Given the foregoing account of the creative activity of the poet, the question whether, in producing a simile as effective as that of the dancing tumbleweed, the computer has performed a “creative act” in the human sense would seem scarcely worth raising: a machine cannot, at least in the present state of electronic technology, be described as having an autonomous “expressive impulse” governing a summons which causes certain associated materials in its stored memory-contents to converge. But the question still has point as bearing not on the process but the product: on what the computer has accomplished rather than the manner of its accomplishment. Can an effective image appearing in the printout of Random Stanza Program 3 or another program in the series be termed a creative production? If by such a production we mean a new, valid, and unpredictable form imposed on a particular medium, the answer, seemingly, must be yes. I shall return to this point later.

It might of course be objected that the simile of the silent tumbleweed was not unpredictable, and hence lacks one essential feature of a creative production, in that it is merely one of the permutations and combinations of a set of variables determined by the programmer, all of which will inevitably turn up if the program is allowed to run long enough.
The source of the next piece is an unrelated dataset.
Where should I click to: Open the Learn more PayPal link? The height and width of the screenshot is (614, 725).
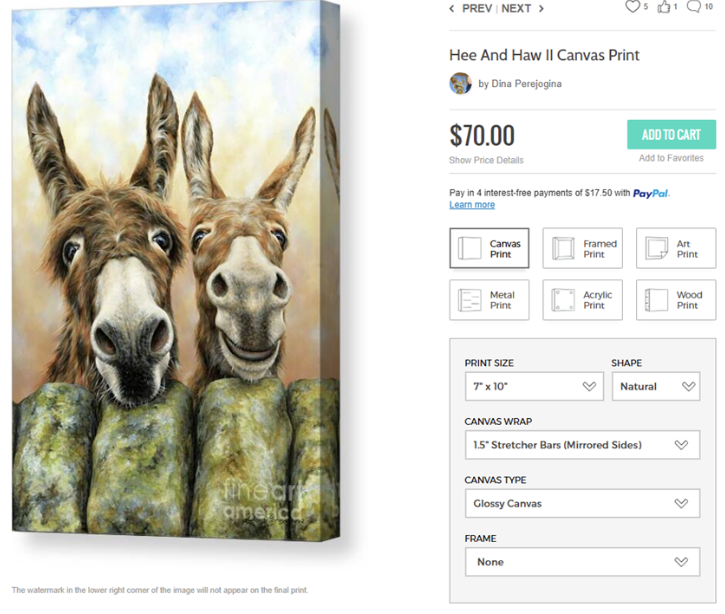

To this it may be answered that the vocabularies in which the interest and effectiveness of the simile reside were themselves selected at random and were hence “discovered” rather than predicted; the same holds for any particular combination of the words in the vocabularies. If it then be further objected that the contents of the vocabularies are likewise predictable, given the categories and source-texts decided on by the programmer, provided that the random processes by which they are selected are allowed to continue long enough, we have arrived at something like the old fantasy of the thousands of monkeys typing away forever at their thousands of typewriters, fated ultimately to type out all the words that have ever issued, or ever will issue, from human tongue or pen. The concept of predictability then becomes absurd, applicable alike to everything in language from the most ordinary formulas of speech to the complete plays of Shakespeare.
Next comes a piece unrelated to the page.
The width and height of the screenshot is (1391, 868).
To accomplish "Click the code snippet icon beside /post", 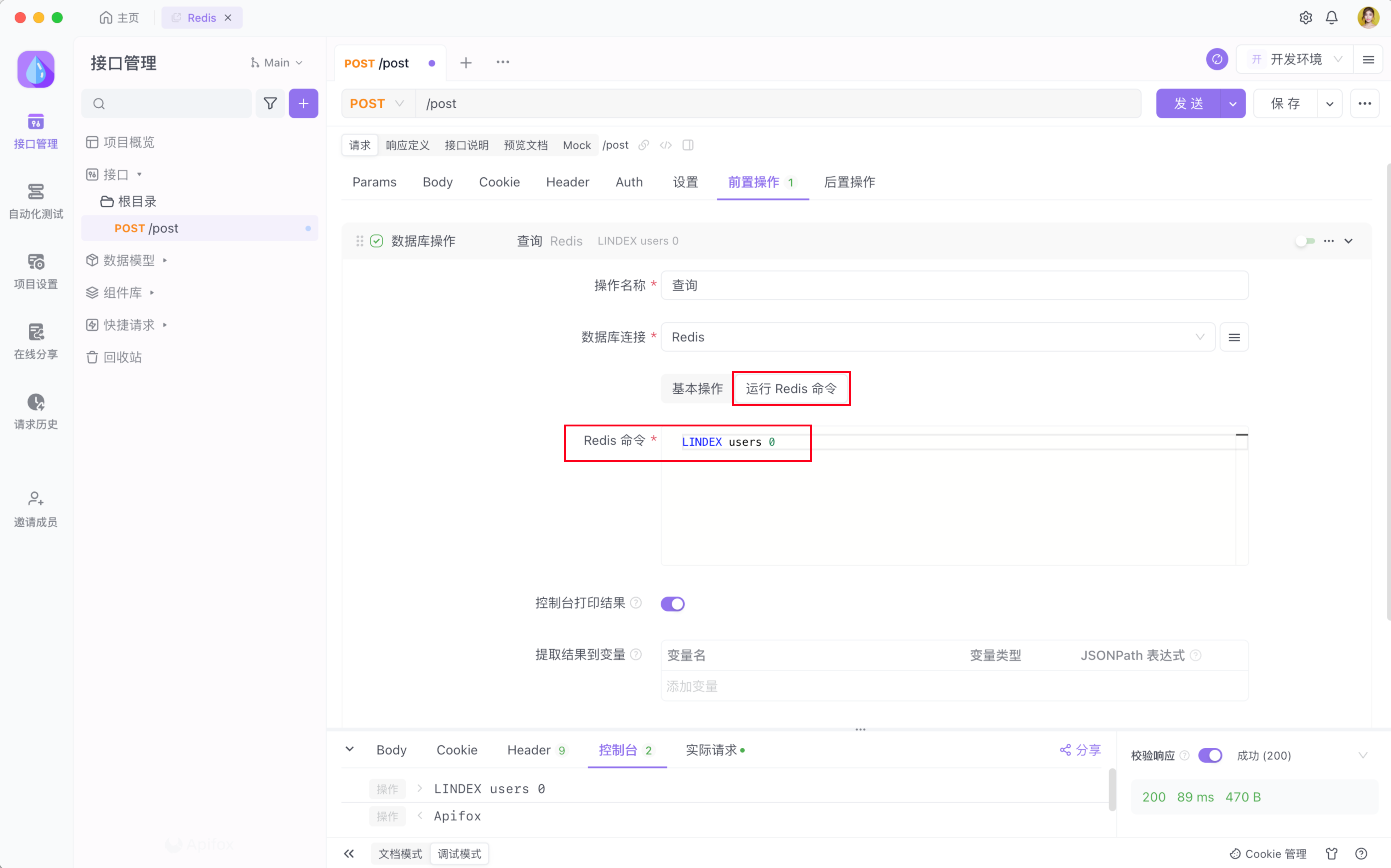I will pos(665,145).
It now seems that we may apply the term “creative” to the results of the computer’s operations while withholding it from the operations themselves. But is the disparity between the human and electronic generative processes really so complete? It is easy to overestimate the degree to which human creativity is volitional and expressive (whether at the conscious or unconscious level), free from all taint of the mechanical or the random. Surely the very contents of the mind, that accumulation of partially verbalized experience from which the elements of any new expression must emerge, are themselves a random input, determined primarily by the culture, era, locality, social class, and family into which a man happens to have been born, and secondarily by the events of his life. Moreover, we must reckon with the arbitrary and rigid resistances of language, as of any medium, to the artist’s attempt to impose on it a form equal to his desire. Especially does this hold true for the language of the poet. “Poetic language,” ancient and modern, has customarily involved a degree of phonetic or rhythmic patterning, or both, above and beyond the patterns of ordinary speech, and the poet working in an inherited tradition is limited by the ways in which the words that occur to him can be made to fit the patterns prescribed. A limited set of consonances, for example, is available in each period to the poet working with end-rhyme; the words that rhymed for Chaucer did not necessarily rhyme for Shakespeare, and vice versa. Rhymes, alliterative links, and metrical values are fortuitous, as are those phonetic identities on which all homonymic wordplay depends. More importantly, the relationship between sound and sense in any language, save for a minority of onomatopoeic or otherwise phonically expressive words, is arbitrary, governed by the accidents of historical sound-change. And each word whose meaning makes it apt for the poet’s purpose carries with it its extraneous baggage, its inadvertent echoes of other meanings and contexts. This, no doubt, was the point of Housman’s observation that the problem in writing poetry is not so much to get the right words in as to keep the wrong words out. The convergencies of sound, sense, and association which constitute valid form in a series of words are in the very nature of the case statistically improbable, and we may justifiably conclude that, a fortiori , the odds against a great poem are well-nigh overwhelming.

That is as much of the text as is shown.